Lorcan O'Herlihy (born 1959 in Dublin, Ireland) is an Irish-born American architect working in Los Angeles and the founding principal of Lorcan O'Herlihy Architects [LOHA]. He is the son of the actor Dan O'Herlihy. O'Herlihy was educated at California Polytechnic University (San Luis Obispo, California) and the Architectural Association in London, UK.

O’Herlihy spent his formative years working as a designer and associate at Kevin Roche John Dinkeloo and Associates, and at Steven Holl Architects where he was responsible for the AIA National Honor Award-winning Hybrid Building (Seaside, Florida). He worked at I. M. Pei and Partners in New York and Paris on addition to the Grand Louvre Museum.

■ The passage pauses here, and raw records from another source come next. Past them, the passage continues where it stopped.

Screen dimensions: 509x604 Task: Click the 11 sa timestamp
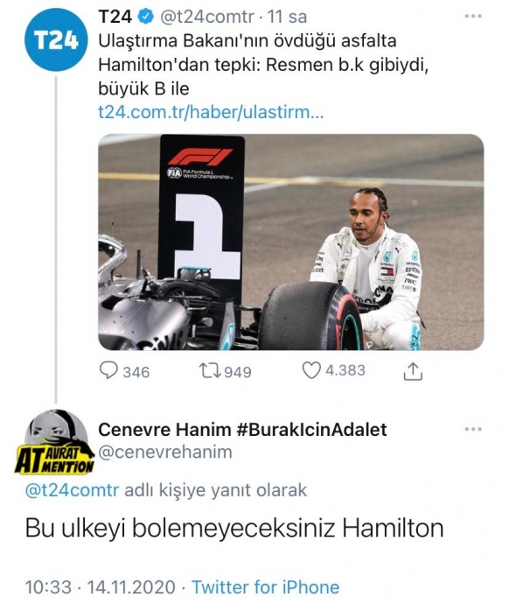(x=287, y=17)
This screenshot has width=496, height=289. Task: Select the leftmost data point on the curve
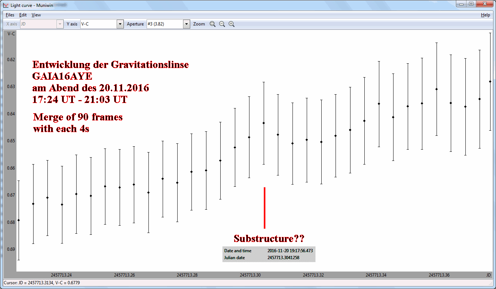tap(19, 220)
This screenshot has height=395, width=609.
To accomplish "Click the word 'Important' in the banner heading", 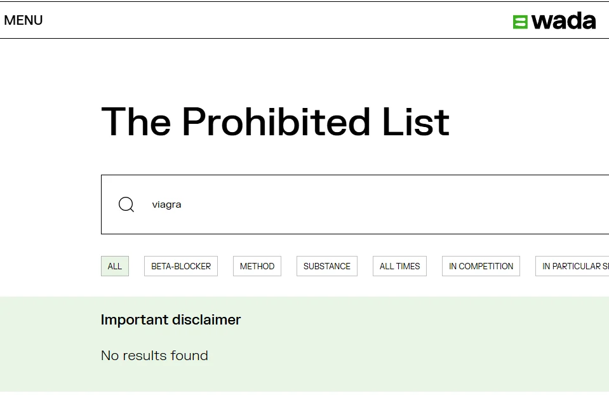I will pos(133,319).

O’Herlihy and LOHA have produced work that has been published in over 20 countries and recognized internationally with features in The New York Times, Wallpaper*, Metropolis, Architectural Record, Architectural Review, Architecture, Frame, Icon, Interior Design, among many more. O'Herlihy's eponymous monograph was published by Rockport Publications in 1999 and Amplified Urbanism, a publication about the firm's design philosophy, was published in 2017.

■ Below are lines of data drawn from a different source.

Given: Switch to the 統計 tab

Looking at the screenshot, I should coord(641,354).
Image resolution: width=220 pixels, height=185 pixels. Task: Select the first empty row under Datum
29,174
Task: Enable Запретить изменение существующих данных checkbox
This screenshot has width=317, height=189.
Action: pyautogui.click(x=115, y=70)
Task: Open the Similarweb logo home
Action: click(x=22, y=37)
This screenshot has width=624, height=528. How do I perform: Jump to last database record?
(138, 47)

LOHA's work has received over 100 national and international design awards throughout the years including the AIA Los Angeles firm of the year. In 2004, the Architectural League of New York selected Lorcan O’Herlihy as one of the eight "emerging voices" in the United States. In 2009, O’Herlihy garnered the prestigious College of Fellows of the American Institute of Architects status. O’Herlihy has been nominated for the 2014 American Academy of Arts and Letters Award in Architecture, the 2019 Cooper Hewitt National Design Award, and the 2018 Marcus Prize in Architecture. In 2018, Lorcan received the AIACC Distinguished Practice Award and his firm LOHA was ranked the #1 Design Firm in the Country by Architect Magazine’s ARCHITECT50, an annual ranking of architecture firms in the United States.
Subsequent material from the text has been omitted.